The F5 provides SSL bridging by performing TLS termination for external inbound traffic, and then re-encrypting the traffic before sending it to the Istio ingress gateway in the k8s cluster. This allows the F5 to decrypt and perform deep packet inspection of inbound traffic, while still allowing us to keep traffic encrypted end-to-end.
Problem
When we first deployed this architecture, we noticed that the client requests were getting an SSL connection error. Initially, we suspected one of the following possibilities:
- Incorrect certificate configuration on the F5.
- F5 virtual server pool not configured properly for the backend istio-ingressgateway pods
- Istio gateway resource configuration misconfigured, causing improper routing of traffic.
- Missing or incorrect certificate for the backend service.
However, none of these initial theories panned out. We then looked at the logs from the istio-ingressgateway pods, and realized that the issue was due to the fact that the istio-ingressgateway service was not able to associate the incoming traffic from the F5 with any of the configured hostnames in the Istio gateway resource configuration, resulting in an incomplete TLS handshake between the F5 and itself. Here’s what was happening:
- Client sends an HTTPS request to service-a.company.com. The URL resolves to an F5 virtual server. F5 serves the certificate for “service-a.company.com”. Client performs TLS handshake with F5.
- F5 initiates TLS handshake with one of the istio-ingressgateway pods in the virtual server pool. F5 sends HTTPS request to 10.230.197.21, with the host header set to “service-a.company.com”.
- Since the host header is encrypted, the istio-ingressgateway service fails to associate the request with the “service-a.company.com” gateway configuration, thus failing to serve the selfesigned-credential cert. The TLS handshake fails.
- F5 responds to the client with the SSL error.
Solution
The root cause of the issue was that the istio-ingressgateway could not properly associate the incoming request with the hostname “service-a.company.com”, since the F5 addresses it via an IP address, putting the originally requested hostname “service-a.company.com” in the encrypted host header.

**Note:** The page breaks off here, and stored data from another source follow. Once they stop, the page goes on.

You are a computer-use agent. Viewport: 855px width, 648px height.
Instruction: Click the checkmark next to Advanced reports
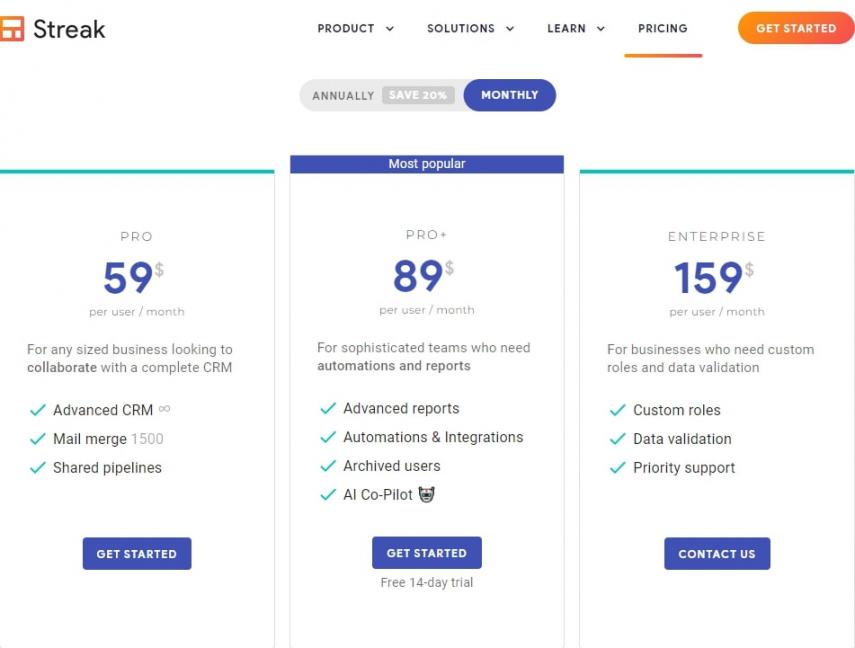327,408
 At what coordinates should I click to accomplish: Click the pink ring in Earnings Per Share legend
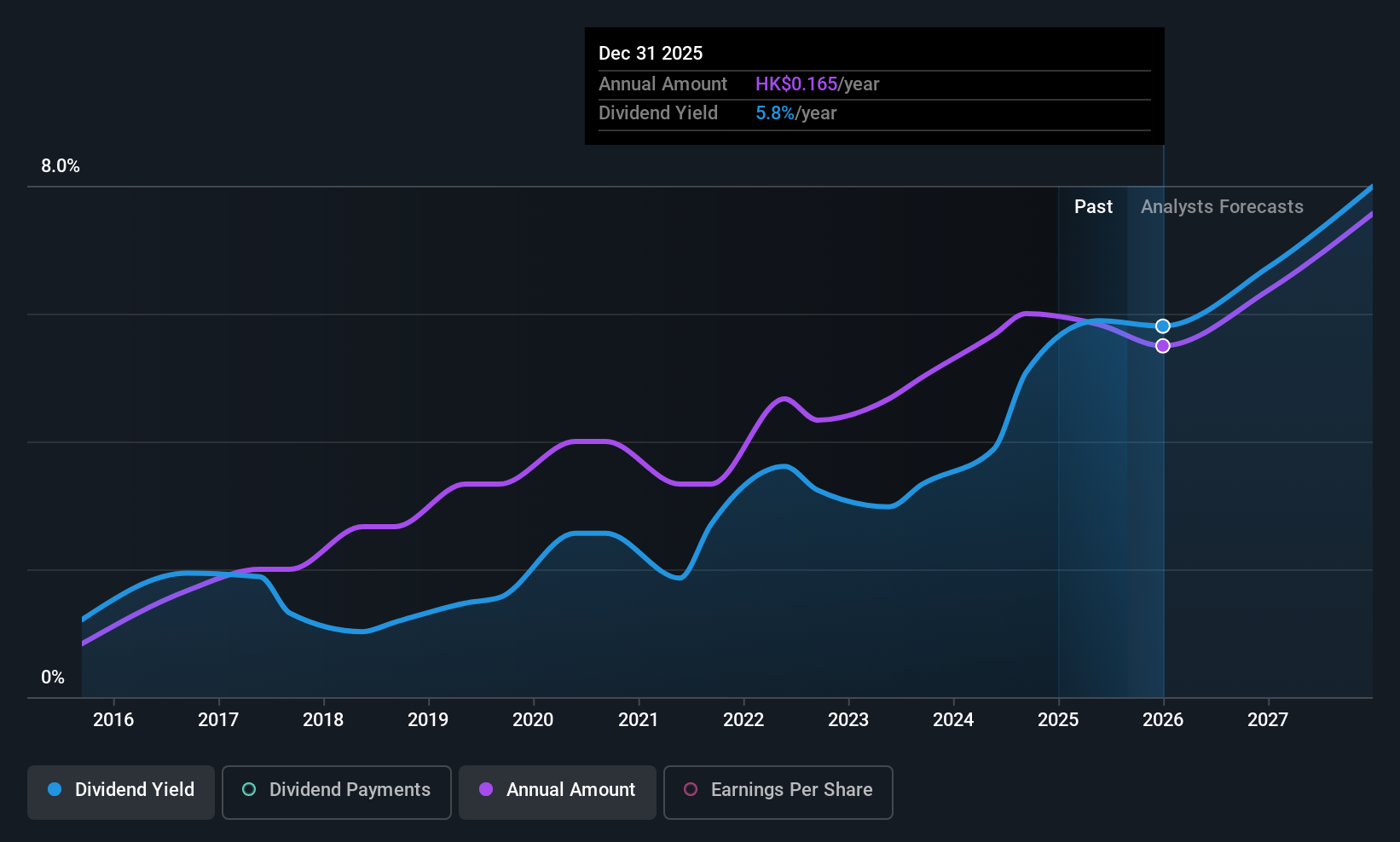pyautogui.click(x=691, y=790)
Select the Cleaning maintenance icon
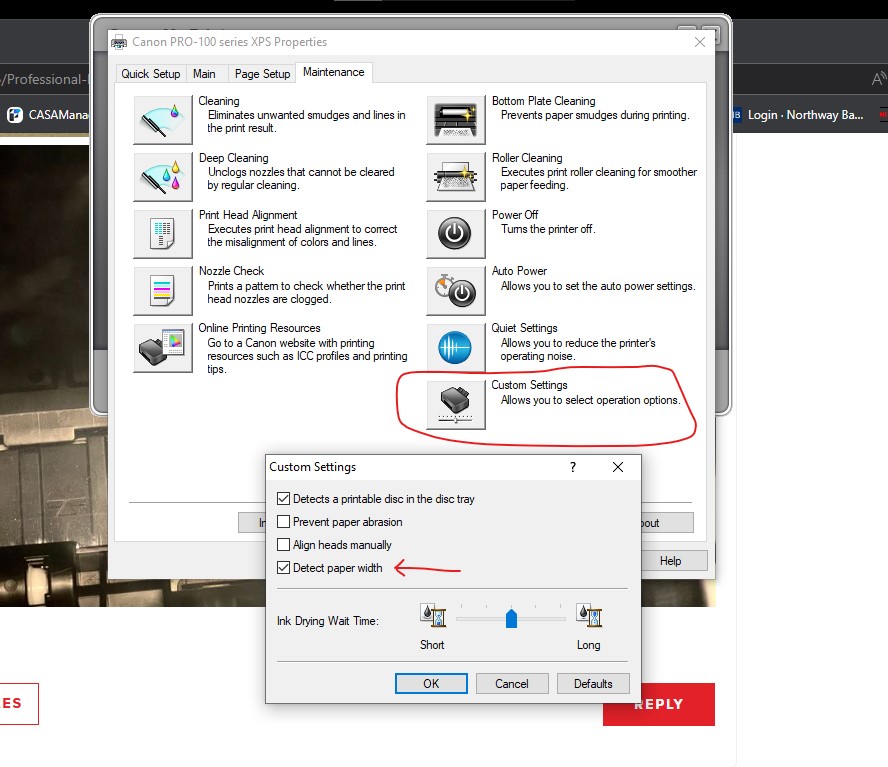The image size is (888, 767). click(x=161, y=119)
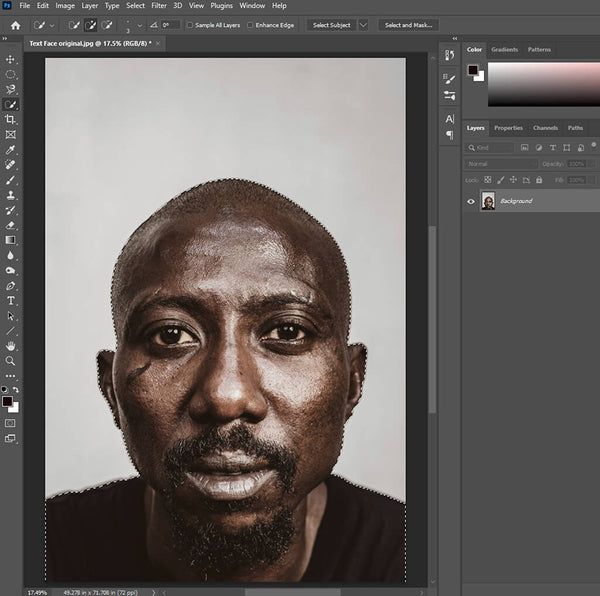Open the History panel icon
The width and height of the screenshot is (600, 596).
point(449,55)
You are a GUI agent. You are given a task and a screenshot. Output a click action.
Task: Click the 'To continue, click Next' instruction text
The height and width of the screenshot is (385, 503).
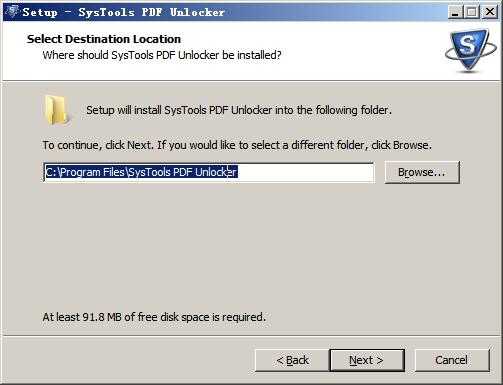237,145

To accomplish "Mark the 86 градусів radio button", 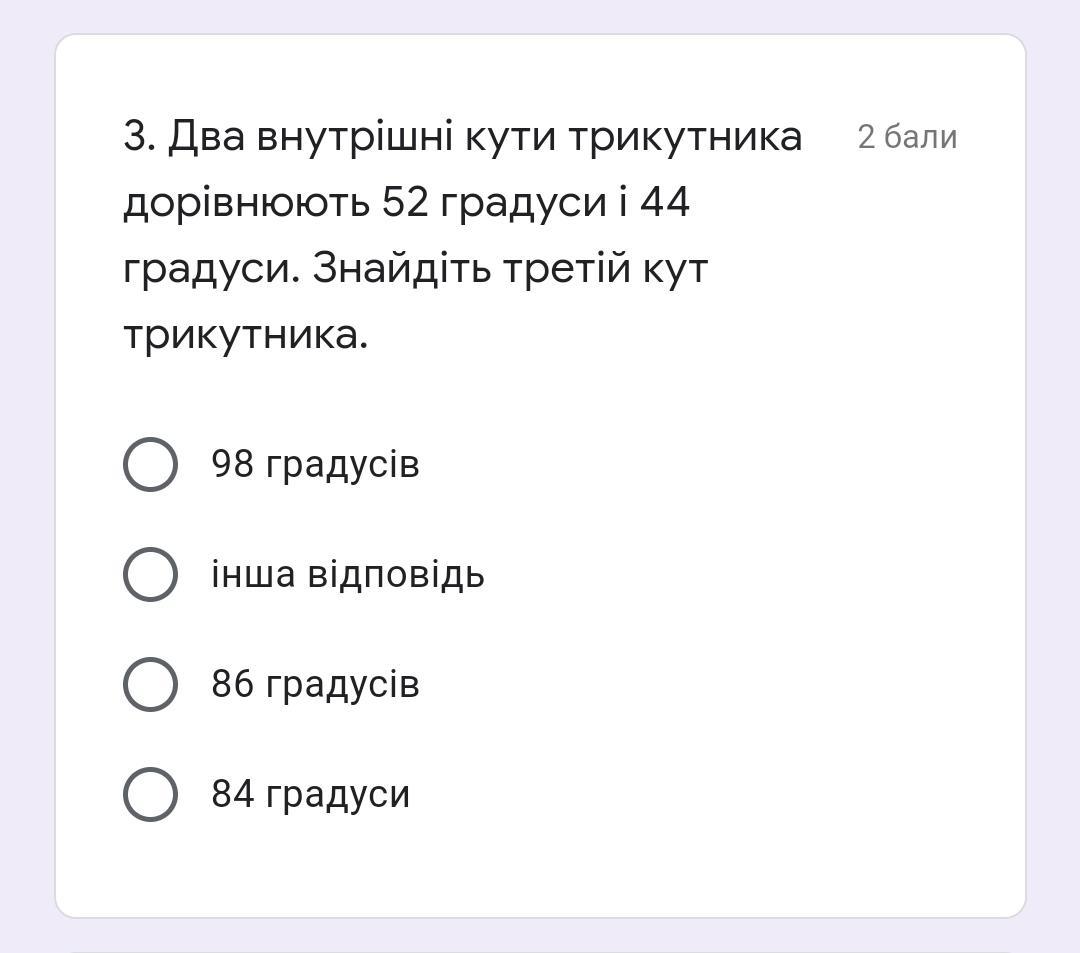I will [150, 684].
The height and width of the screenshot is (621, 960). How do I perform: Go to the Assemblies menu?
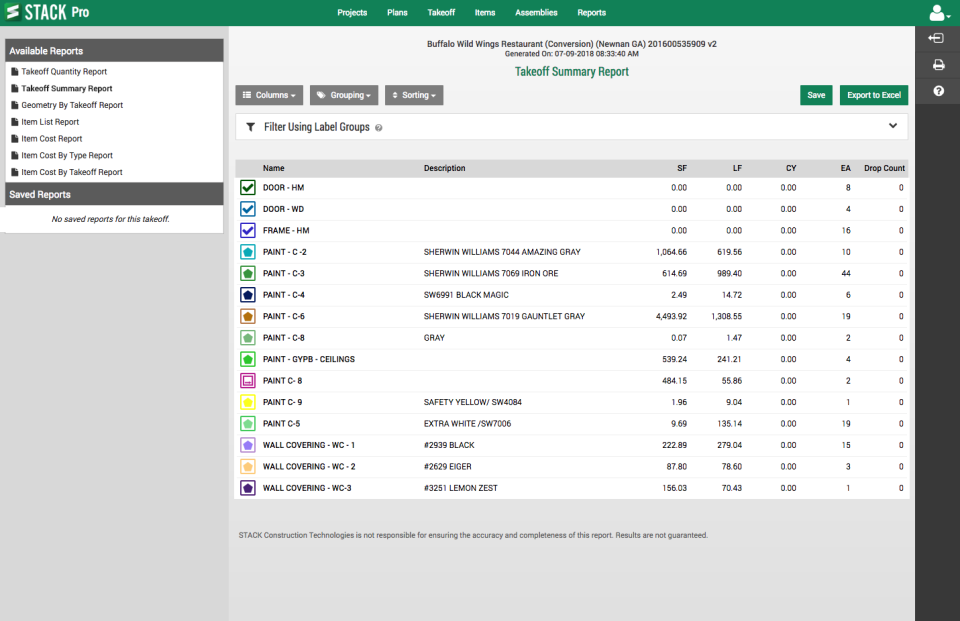tap(536, 13)
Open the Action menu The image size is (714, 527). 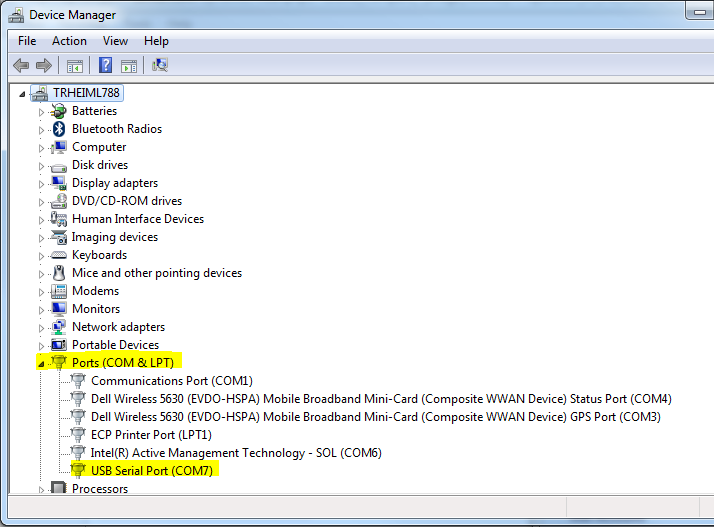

Fortunately, the TLS protocol has an extension called SNI (Server Name Indication), which allows the client to indicate to the server which hostname it is trying to access at the beginning of the handshake. This allows the client to indicate a hostname different from the URL it used, and this also avoids the issue with the hostname being in an encrypted HTTP header at the beginning of the TLS handshake. The istio-ingressgateway service is SNI-aware, meaning it can use the hostname in the SNI to drive hostname-based gateway routing.
The next question was, how do we get the F5 to include the proper SNI in its TLS handshake with the istio-ingressgateway service? This is where the iRules feature of F5 BIG-IP load balancer proved handy. iRules allow scripted action on network traffic passing through the BIG-IP. We added a simple iRule to our virtual server to take the host header from the incoming traffic from clients, and add an SNI to the outgoing TLS traffic to the istio-ingressgateway pods using that hostname. Here’s the actual iRule code (source: https://support.f5.com/csp/article/K41600007):
when HTTP_REQUEST {
#Set the SNI value (e.g. HTTP::host)
set sni_value [getfield [HTTP::host] ":" 1]
}
when SERVERSSL_CLIENTHELLO_SEND {
# SNI extension record as defined in RFC 3546/3.1
#
# - TLS Extension Type = int16( 0 = SNI )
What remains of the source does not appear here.